This article is the third in a series of Q&A's between RILA's Senior Vice President of Retail Operations Lisa LaBruno and featured general session speakers who will present at the 2016 Retail Asset Protection Conference.
After the Paris Attacks: The Changing Face of the Active Shooter
In the aftermath of the tragic attacks in Paris, the dialogue about active shooters among retail asset protection executives has shifted from a lone gunman who enters a store, to multiple shooters intent on causing mass casualties. What can retailers do to be ready for attacks in this new threat landscape?
At the 2016 Retail Asset Protection Conference, Michael Balboni, president & managing director of RedLand Strategies, will share insights into the current U.S. threat landscape, lessons learned from the Paris attacks and ways to enhance your company's retail security strategy. Michael recently sat down with Lisa LaBruno, senior vice president of retail operations at RILA, to answer her burning questions ahead of his session, After the Paris Attacks: The Changing Face of the Active Shooter.

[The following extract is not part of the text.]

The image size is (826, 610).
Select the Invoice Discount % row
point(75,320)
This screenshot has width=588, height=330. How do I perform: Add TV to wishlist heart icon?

LL: What factors or events do you attribute most to the shifting threat landscape in the United States?
MB: The threat landscape continues to evolve. The attacks of 9/11 introduced the nation to a cell operation, funded and supported by a non-nation, asymmetrical organization. The response to those attacks focused on preventing a repeat of that attack vector. Though Al-Qaeda has engaged in messaging across the globe in an attempt to recruit individuals or groups who would attack the West, the majority of these attempts required overseas travel for radicalization and training to occur. It was the travel that allowed U.S. agencies to track and stop many of the attacks before they became operational.
Though these types of attacks are still possible, the self-radicalized attackers have added a new complexity, as demonstrated by San Bernardino. The most difficult thing for law enforcement now is to locate and surveil individuals and intercept them at the point where the aspirational goes operational. This is a huge challenge.
LL: Where are the biggest gaps in retailers' security strategies?
MB: We are a free society that prizes its freedom of commerce and the anonymity of the individual. Nothing expresses this desire more than the ability to walk into the store of your choice, when you want to, and purchase what you want. Though most Americans appreciate and accept the need for security, they are not willing to undergo weapons searches and heightened security at our malls and major retailers without a specific and credible threat. But even if there was such a threat, there are simply not enough resources to protect every retailer. This is why retailers must take security best practices and planning into their own hands. This should not be a one off, however, because this is not sustainable. A better approach is to "bake in" security, and design protocols that don't only address an active shooter threat but also reduce theft and better prepare for different types of emergencies through planning and exercising.
LL: Are retailers "soft targets" for terrorist attacks? What can retail AP executives do to mitigate risk?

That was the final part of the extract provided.